I'm using permissions_by_entity to control access to media and files. Some media and their files need to be restricted for a period of time and then eventually released. I was hoping to use the
file_access_fix module β
to move the files from the private filesystem to the public filesystem when I remove the 'Staff Only' term from the media.
However, with the file_access_fix module enabled, it was automatically pushing my restricted media's files to the public filesystem. What happens is that, on a Media insert or update, it checks the permissions of the Media to see if Anonymous has access. If so, it moves the files to the public filesystem. ALL of my media were returning TRUE on this check, causing the files to be moved, even when they had the 'Staff Only' term applied to the media.
After some liberal use of logging statements, I discovered that permissions_by_entity would ALWAYS return true when checking for Anonymous user access during the hook_media_update or hook_media_presave, even if it would normally deny access to the Media and files.
To reproduce:
- Enable permissions_by_entity
- Create an 'Admin Only' term and only permit admin role access in the usual way
- Create a new Media entity with a file in the private filesystem
- View the media as an Anonymous user, it should render as expected.

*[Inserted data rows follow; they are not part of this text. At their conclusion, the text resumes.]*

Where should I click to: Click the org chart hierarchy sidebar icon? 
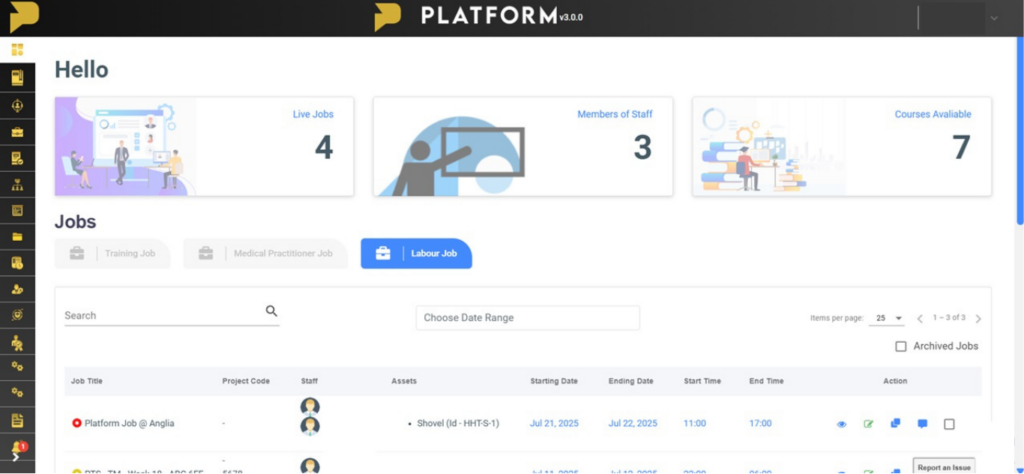click(x=17, y=184)
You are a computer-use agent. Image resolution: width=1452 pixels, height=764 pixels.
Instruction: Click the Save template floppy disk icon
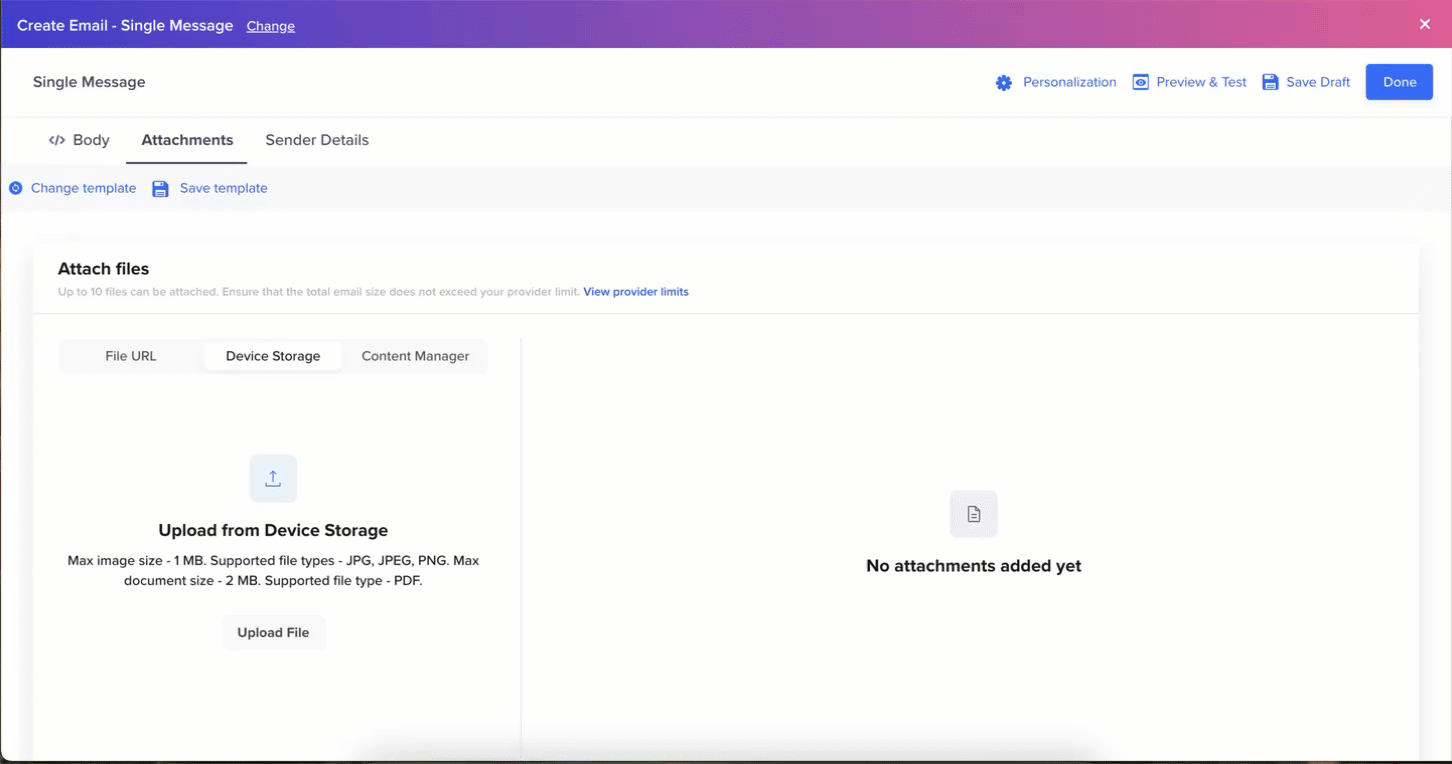160,188
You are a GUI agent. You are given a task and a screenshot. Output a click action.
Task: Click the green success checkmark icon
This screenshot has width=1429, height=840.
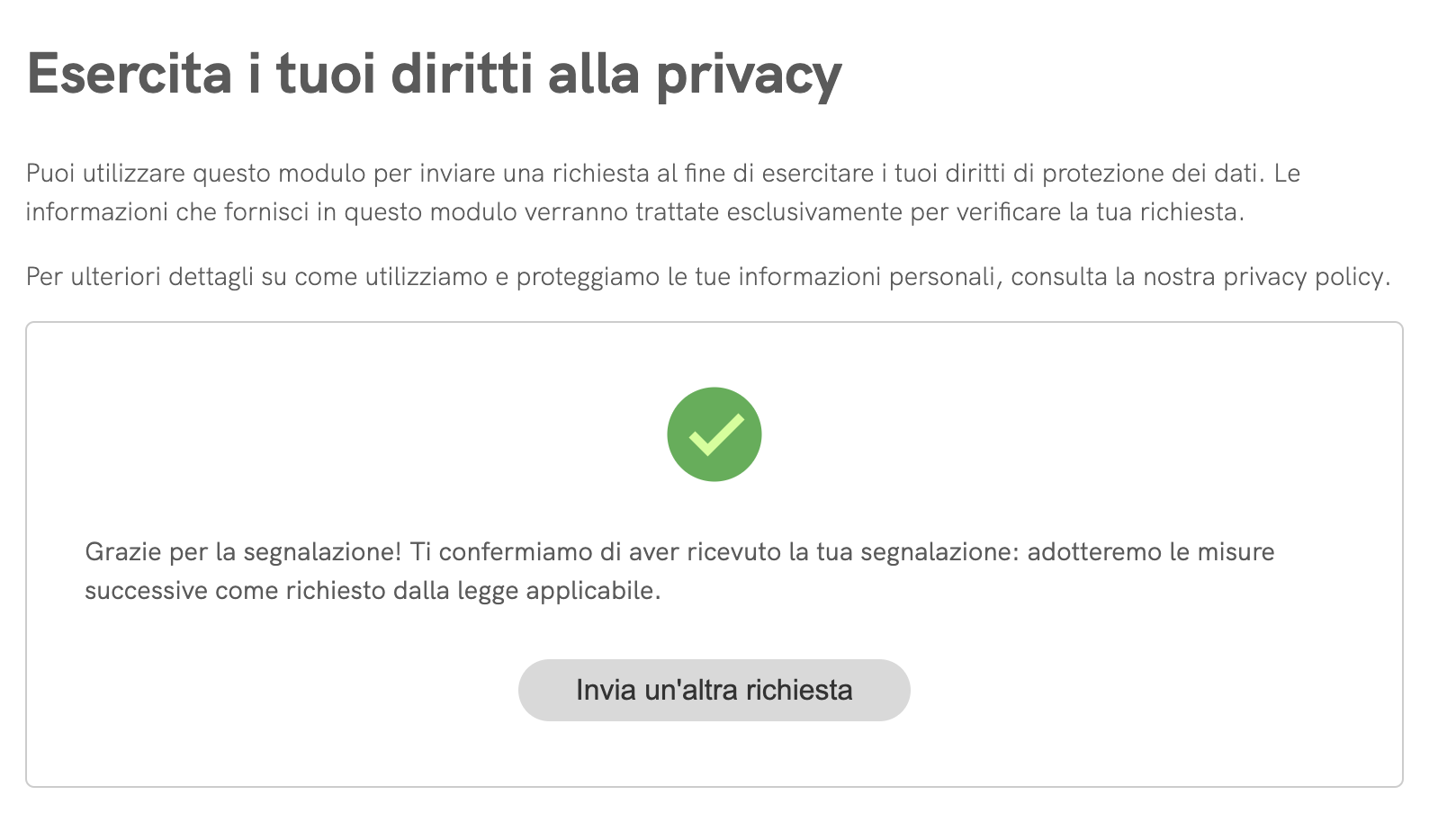714,434
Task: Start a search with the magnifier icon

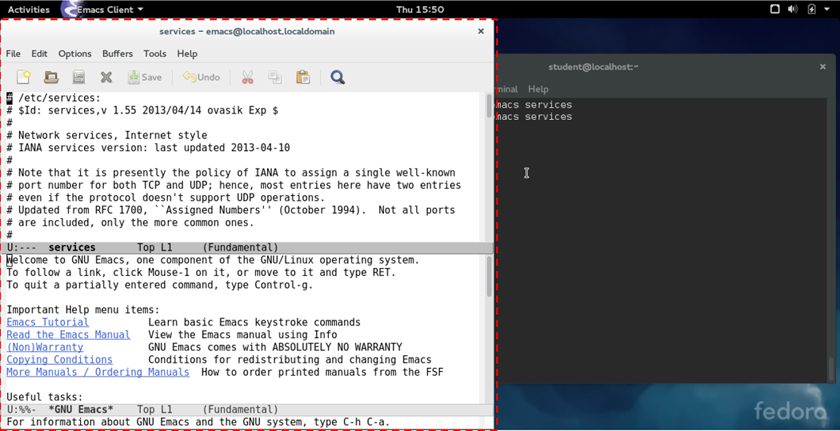Action: [338, 77]
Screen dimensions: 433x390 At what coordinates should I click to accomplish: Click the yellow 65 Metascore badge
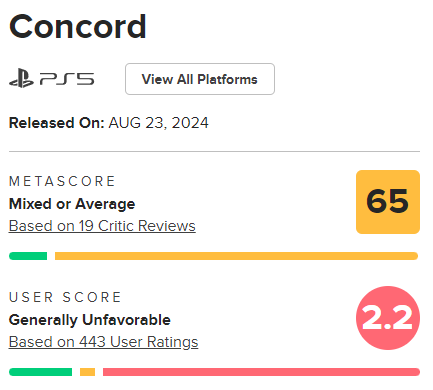tap(388, 202)
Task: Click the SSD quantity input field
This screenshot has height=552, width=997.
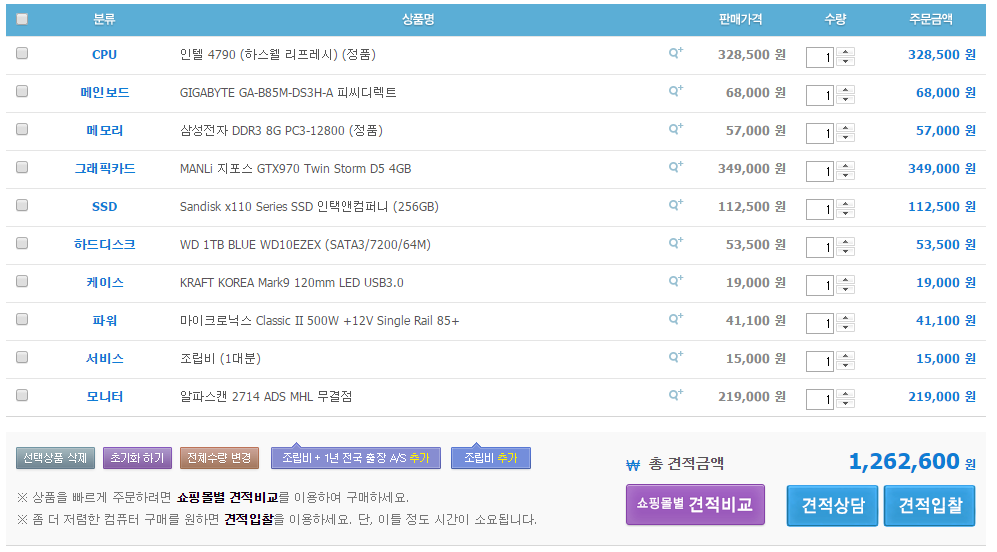Action: coord(820,209)
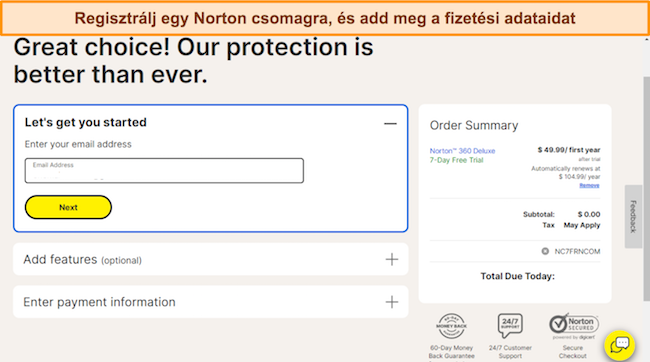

- Apply the 'Admin Only' term to the media and save
- Attempt to view the Media and/or file as Anonymous user to find that access is denied (as expected).
- Create a local module 'example' with an example_media_update function to log Anon's access to the Media and enable it. E.g. :
use Drupal\user\Entity\User;
function example_media_update(Drupal\Core\Entity\EntityInterface $entity) {
$hasAccess = ($entity->access('view', User::getAnonymousUser())) ? 'TRUE' : 'FALSE';
\Drupal::logger('example')->debug('Media update access for Annon: '.$hasAccess);
}
- Change a field on the Media (e.g. the alt text for an image or the media label) and save it.
- Check the logs, you will find an entry stating "Media update access for Annon: TRUE" even though the Anonymous user still can't access the media.
This also happens when using other hooks such as hook_entity_view. I would expect that the access check when provided a specific user account would be consistent, but it appears that if the Admin user check's the Anonymous User's access, it always returns true.